Dale Carnegie said “A person’s name is to him or her the sweetest and most important sound in any language.” This holds true in all aspects of sales, and it is no different when dealing with gatekeepers. Chances are, you are going to encounter the same receptionist more than once when calling into a company. Many times, the person on the other end will introduce themselves and the company when they pick up the phone. Write the name down, and repeat it back to them. By listening to their name and repeating it, you disarm the gatekeeper and put a much more casual spin on the interaction.
Ask for Help
It never hurts to ask for help. Coming across as confused or lost can often be an effective strategy when navigating gatekeepers. By saying things like “I might be in the wrong spot…” or “You can probably help me out.”, it shows vulnerability and helps you come across as a genuine person. Gatekeepers pick up the phone all day and encounter salespeople who talk down to them and fail to treat them with the respect they deserve. By asking for help, you show that you respect their opinion and value their assistance. The gatekeeper has the power anyway, so it is beneficial to show you understand that.
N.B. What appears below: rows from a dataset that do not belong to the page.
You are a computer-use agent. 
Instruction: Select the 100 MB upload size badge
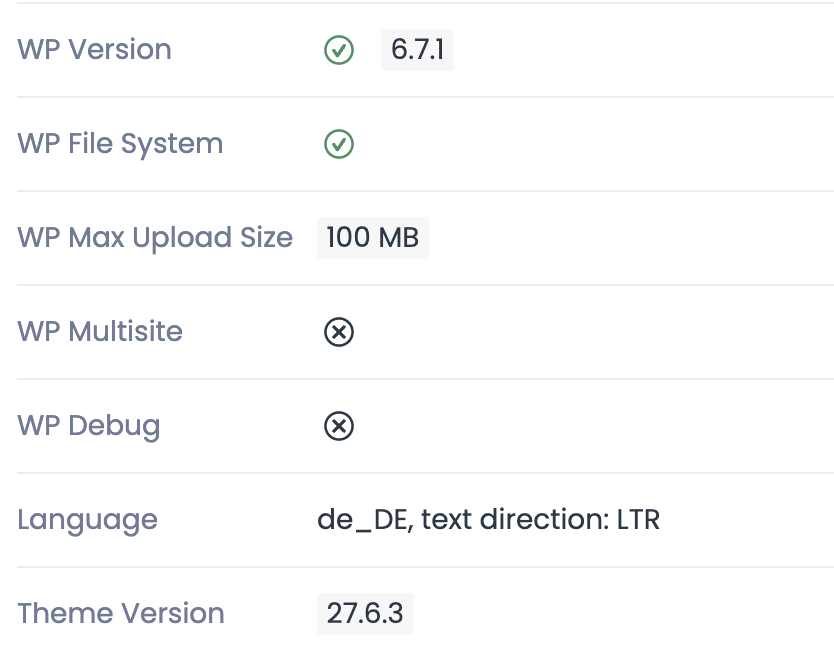[x=373, y=238]
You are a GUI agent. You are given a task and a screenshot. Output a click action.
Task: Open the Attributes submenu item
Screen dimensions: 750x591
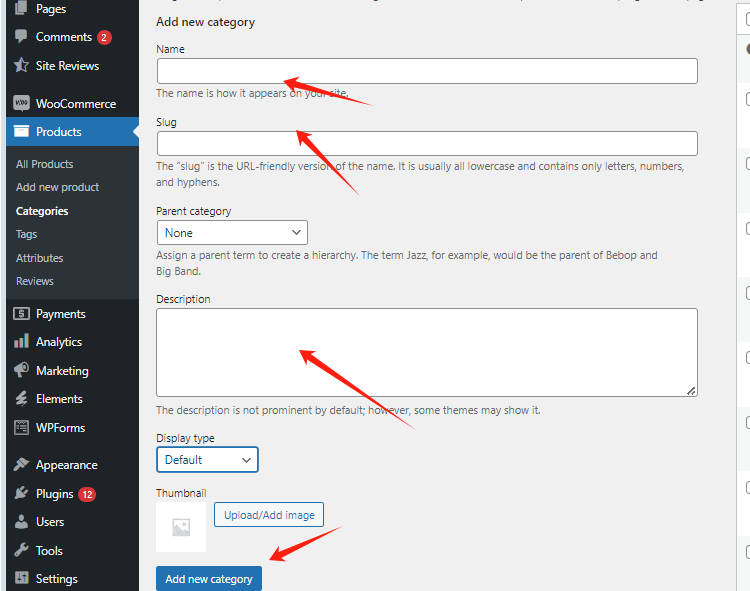[x=39, y=258]
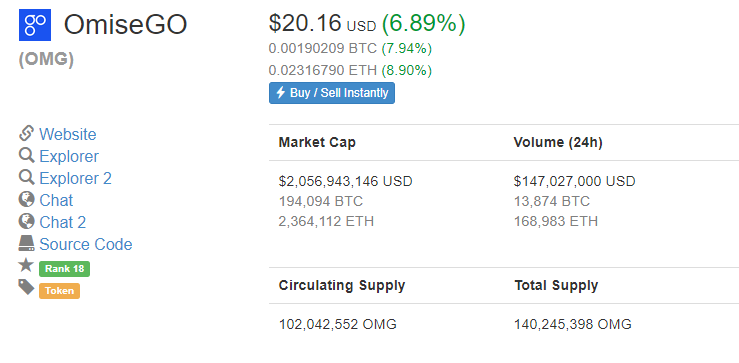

When you ask for help, it shows humility. Confidence is key in sales, but reigning that in when speaking with gatekeepers makes you more likable and relatable as a person.
Honesty is always the best policy. Attempting to deceive a gatekeeper will get you nowhere but the general voicemail. And if you somehow do get through to a decision maker after lying, that conversation often doesn’t go well anyway. You will be asked what your call is regarding, and if the person you are trying to reach is expecting the call. When answering the former, you don’t have to give every detail. Simply give an honest and concise answer that the gatekeeper can pass along.
If you lie about who you are or why you’re calling and the gatekeeper puts you through, they could be in trouble with the boss. At that point, the bridge is burned and you can cross the account off of the target list. In the long run, showing integrity will prove to be essential in reaching the executives you need.
Being human and establishing a connection with a gatekeeper is essential. Act as if the receptionist is your prospect and try to build rapport right away. When you inevitably call again, you are more likely to be remembered if you were cheerful and polite the first time. On top of that, word of mouth can be very powerful. If the decision maker finds out you treated the gatekeeper with respect, it is more likely they will be receptive to your pitch. Gatekeepers are not just employees who answer phones and transfer calls. They are real human people who have good days and bad days, so they should be treated as such.
Winning over the gatekeeper is the first step in winning the business. When navigating gatekeepers, keep in mind that they control your fate. For more good strategies, check out Acquirent’s Sales Training Fundamentals series. All of the key tactics revolve around treating the person on the other end of the phone as a human being. Be cheerful, use please and thank you, and try to smile through the phone. If you play your cards right, you will be memorable and eventually passed along to that elusive decision maker.